Всем оппонентам, упорно оспаривающим христианскую направленность поэзии Бродского, я просто посоветую перечитать его рождественские стихи:
В холодную пору, в местности, привычной скорей к жаре,
чем к холоду, к плоской поверхности более, чем к горе,
младенец родился в пещере, чтоб мир спасти;
мело, как только в пустыне может зимой мести.
<…>
Внимательно, не мигая, сквозь редкие облака
на лежащего в яслях ребенка издалека,
из глубины Вселенной, с другого ее конца,
звезда смотрела в пещеру. И это был взгляд Отца.
Вряд ли такие стихи мог написать человек, равнодушный к христианской теме. Интересно, что в стихах он более христианин, чем в своих интервью, где часто уходит от ответа или же прикрывает свое христианство тем, что он не варвар. Зачем же он писал почти к каждому Рождеству стихотворение? Неужто для забавы?
Если череповецкая нянька действительно его крестила, значит, формально он был православным, хотя это крещение, возможно, нигде и не было зарегистрировано. В советские годы многих из нас бабки тайно крестили, и что же, кому предъявлять доказательства? Бог всё видит, а соседям и знать незачем.

○ ○ ○ ○

ЗАДАНИЕ
Пожалуйста, определите, согласуется ли с выбранным текстом каждое из утверждений ниже. Ответьте «да» или «нет» и дословно приведите решающие слова из выбранного текста.
1. В стихотворении младенец родился в пещере.
2. В интервью Бродский проявляет себя как христианин сильнее, чем в стихах.
3. В советские годы многих тайно крестили бабки.
Листинг здесь никакой роли не играет.

ИСХОДНЫЕ ДАННЫЕ
○ ○ ○ ○

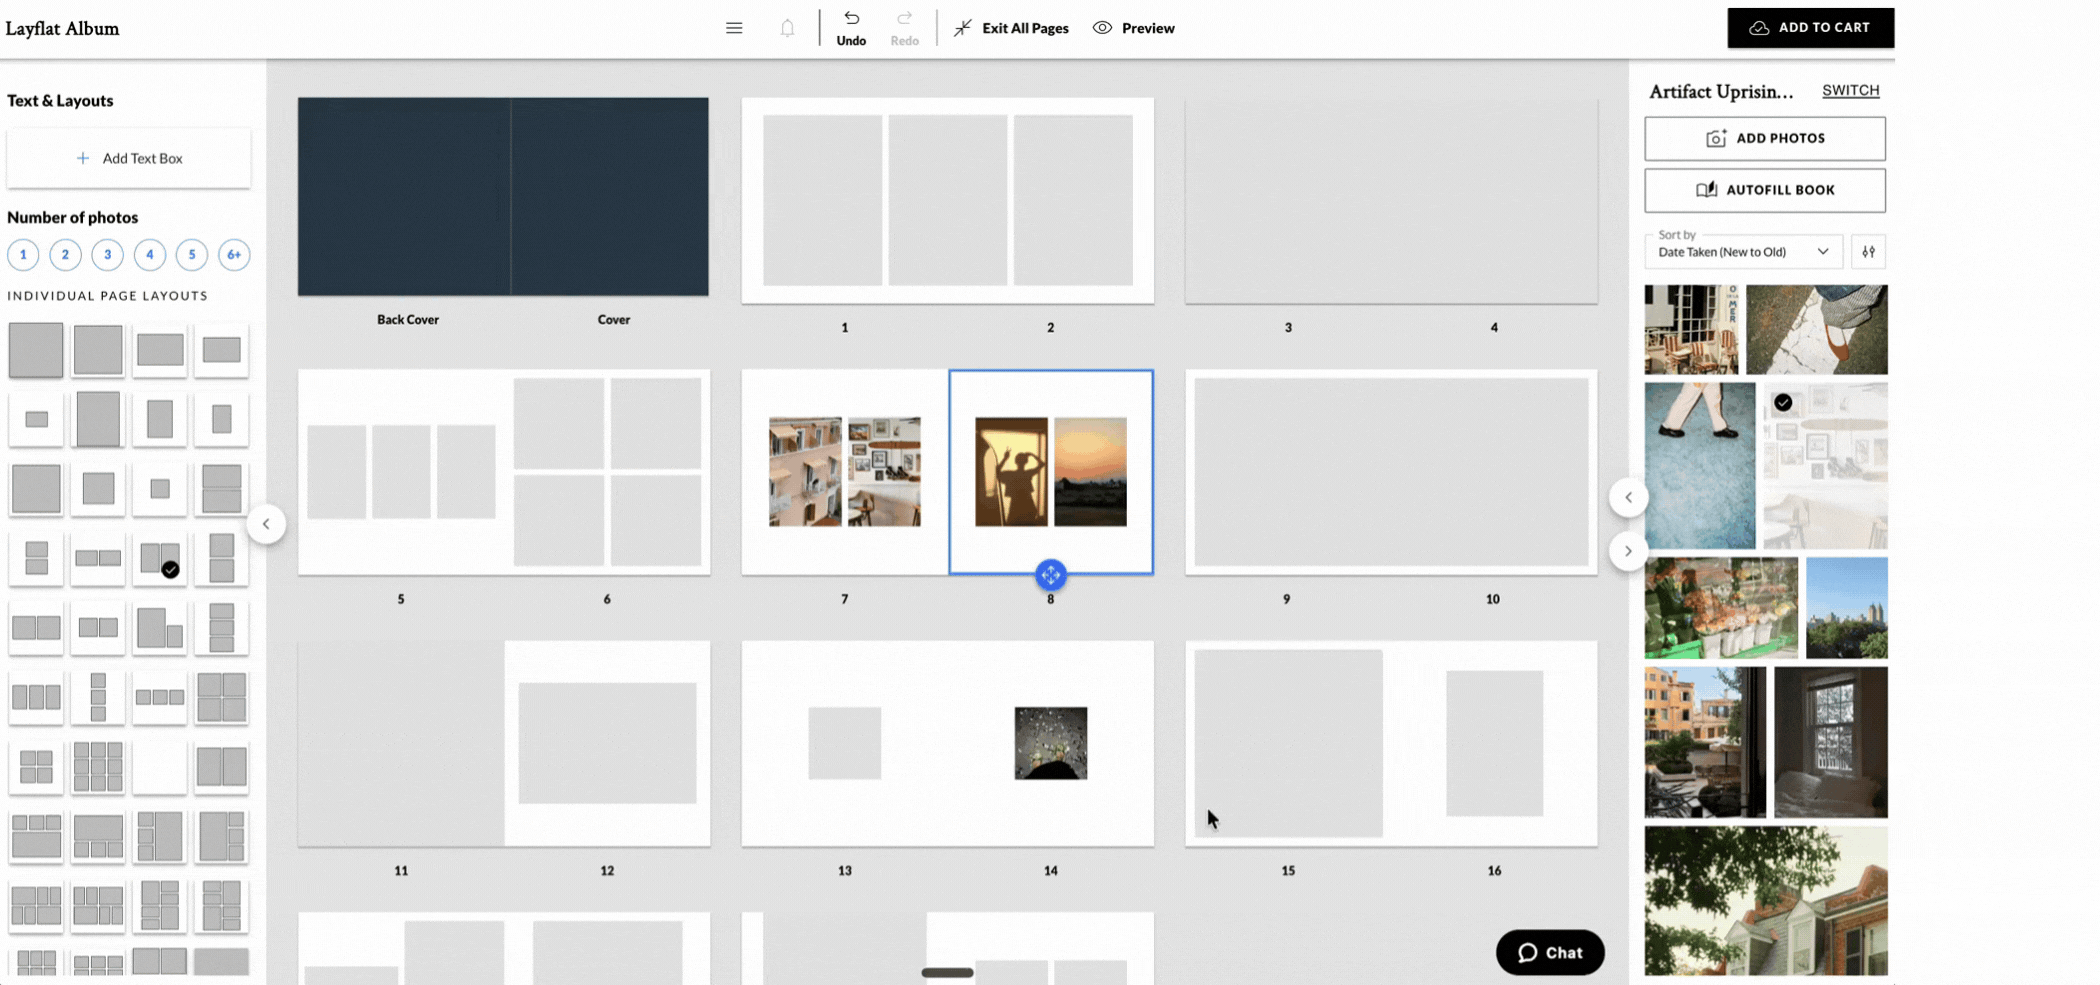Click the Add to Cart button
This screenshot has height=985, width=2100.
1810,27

○ ○ ○ ○

ПОЛНЫЙ ОТВЕТ
1. Да: «младенец родился в пещере, чтоб мир спасти».
2. Нет: «в стихах он более христианин, чем в своих интервью».
3. Да: «В советские годы многих из нас бабки тайно крестили».